=== PROVIDED RECORDS ===

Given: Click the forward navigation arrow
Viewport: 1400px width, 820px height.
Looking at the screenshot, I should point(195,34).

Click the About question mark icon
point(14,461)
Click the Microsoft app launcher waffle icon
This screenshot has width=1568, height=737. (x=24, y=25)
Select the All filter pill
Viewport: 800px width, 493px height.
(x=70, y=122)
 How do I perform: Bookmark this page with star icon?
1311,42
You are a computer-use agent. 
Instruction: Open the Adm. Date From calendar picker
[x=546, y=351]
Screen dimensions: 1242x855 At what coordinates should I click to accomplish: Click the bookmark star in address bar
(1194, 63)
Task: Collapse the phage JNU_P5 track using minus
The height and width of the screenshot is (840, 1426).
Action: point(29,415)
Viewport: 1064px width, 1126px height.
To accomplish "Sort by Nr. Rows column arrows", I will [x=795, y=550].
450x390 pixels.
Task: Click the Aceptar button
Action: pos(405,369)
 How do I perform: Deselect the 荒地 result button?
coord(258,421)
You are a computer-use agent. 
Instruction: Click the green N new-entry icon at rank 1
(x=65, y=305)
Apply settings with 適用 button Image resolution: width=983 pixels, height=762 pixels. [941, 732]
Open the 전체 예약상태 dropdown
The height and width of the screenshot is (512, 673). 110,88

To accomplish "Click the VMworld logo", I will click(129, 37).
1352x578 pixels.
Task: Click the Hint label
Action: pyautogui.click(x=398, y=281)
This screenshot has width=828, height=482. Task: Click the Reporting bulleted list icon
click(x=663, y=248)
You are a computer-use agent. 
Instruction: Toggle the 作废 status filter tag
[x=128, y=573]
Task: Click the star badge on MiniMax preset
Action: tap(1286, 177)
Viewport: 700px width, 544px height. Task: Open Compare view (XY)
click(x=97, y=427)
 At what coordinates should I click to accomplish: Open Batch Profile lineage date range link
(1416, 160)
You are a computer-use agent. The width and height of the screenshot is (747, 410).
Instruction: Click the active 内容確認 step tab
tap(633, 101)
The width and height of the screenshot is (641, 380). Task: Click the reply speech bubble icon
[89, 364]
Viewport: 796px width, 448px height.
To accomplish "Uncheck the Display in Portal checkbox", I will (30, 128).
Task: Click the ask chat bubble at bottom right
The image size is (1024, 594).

=== WHAT IS NEEDED ===
Copy the part that opens with the line containing "At what coordinates should I click to accomplish: Open" and closes at the end of the records, changing "checkbox" to "tick box" and leaving everything else the same.

=== RESPONSE TO THE TASK ===
 At what coordinates should I click to accomplish: Open Batch Profile lineage date range link
(1416, 160)
You are a computer-use agent. The width and height of the screenshot is (747, 410).
Instruction: Click the active 内容確認 step tab
tap(633, 101)
The width and height of the screenshot is (641, 380). Task: Click the reply speech bubble icon
[89, 364]
Viewport: 796px width, 448px height.
To accomplish "Uncheck the Display in Portal tick box", I will (30, 128).
Task: Click the ask chat bubble at bottom right
The image size is (1024, 594).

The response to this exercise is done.